**EXERCISE DATA:**
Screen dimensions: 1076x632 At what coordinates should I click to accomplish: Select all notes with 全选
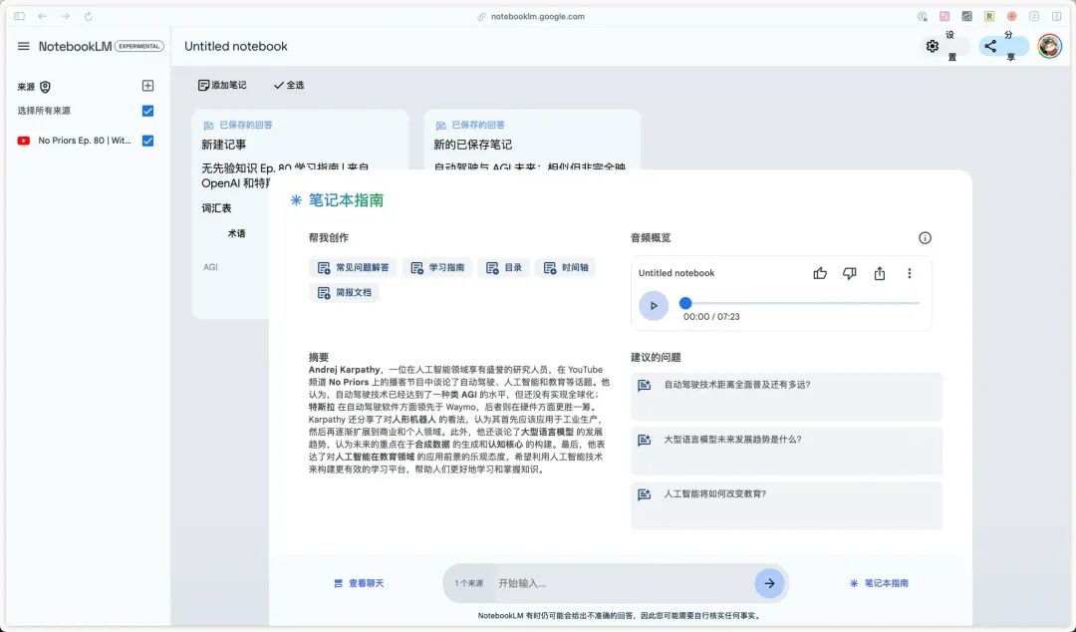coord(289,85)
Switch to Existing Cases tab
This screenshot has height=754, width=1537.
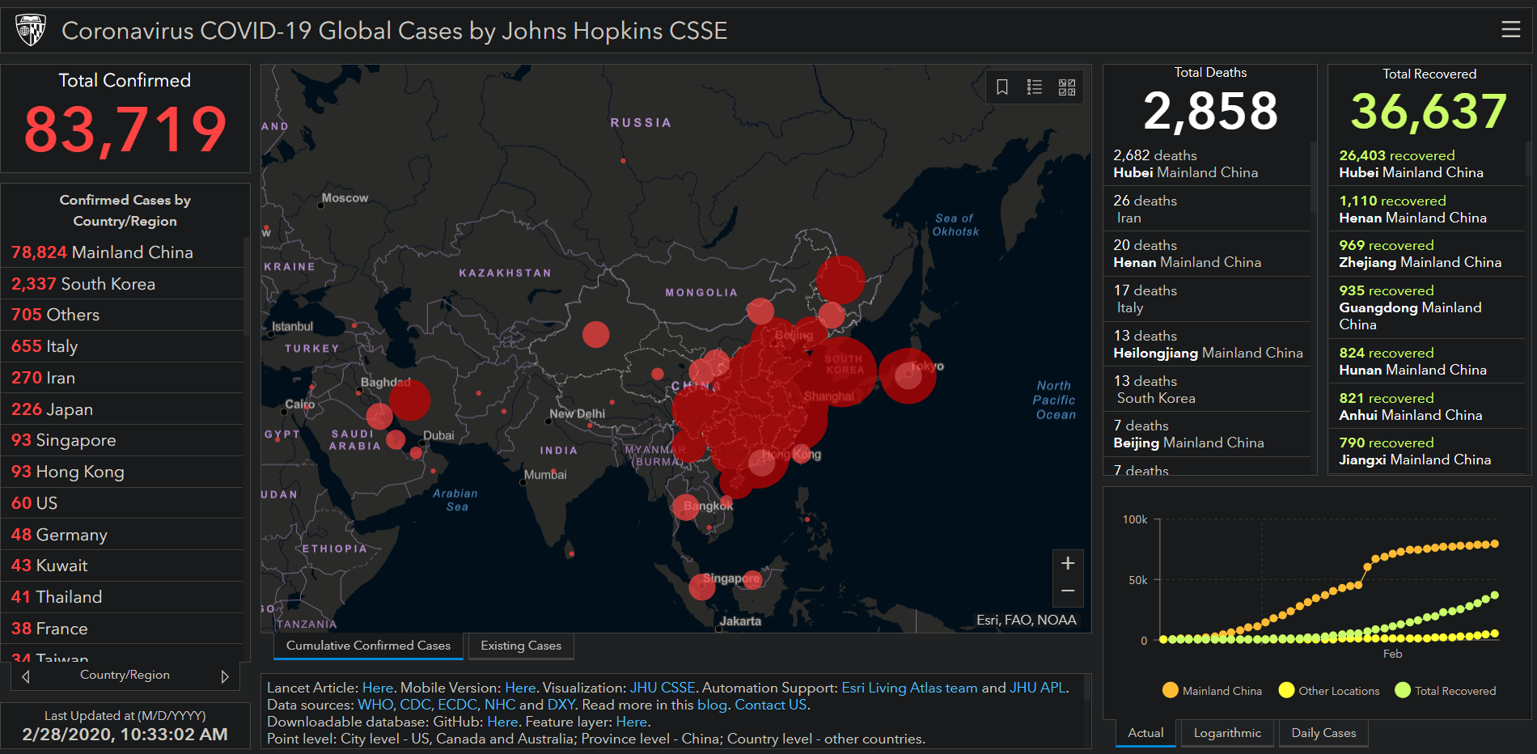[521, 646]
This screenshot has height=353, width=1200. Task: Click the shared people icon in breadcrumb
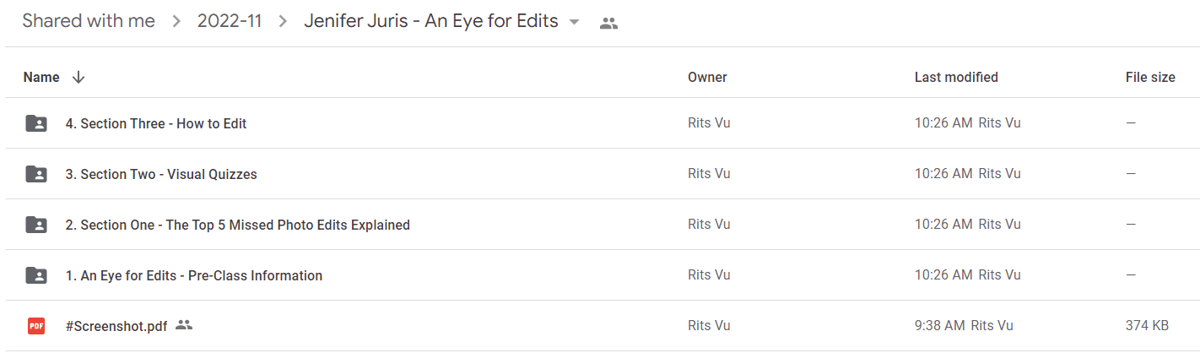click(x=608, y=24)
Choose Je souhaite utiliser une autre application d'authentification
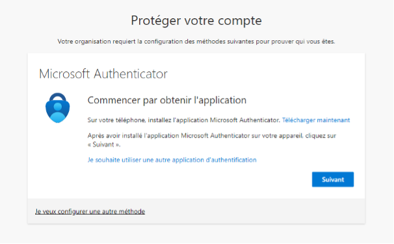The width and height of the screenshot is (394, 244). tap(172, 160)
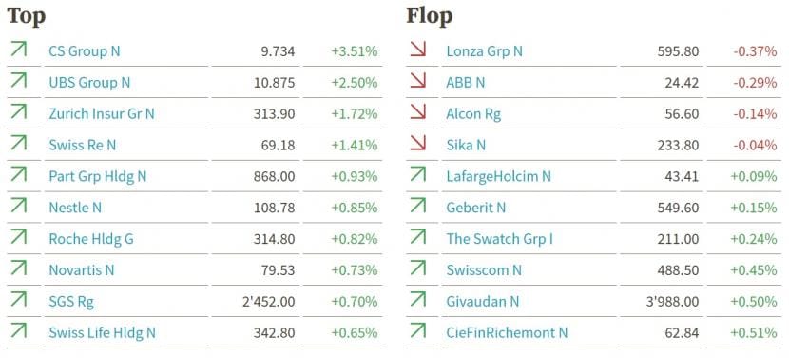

**ACTIVITY:** Every line from the one holding "Switch to Existing Cases tab" to the last line of the listing above, inclusive, must appear exactly as written, and no picture may appear.

**TASK RESULT:**
Switch to Existing Cases tab
This screenshot has height=754, width=1537.
[521, 646]
This screenshot has height=353, width=1200. Task: Click the shared people icon in breadcrumb
click(x=608, y=24)
Choose Je souhaite utiliser une autre application d'authentification
The width and height of the screenshot is (394, 244). tap(172, 160)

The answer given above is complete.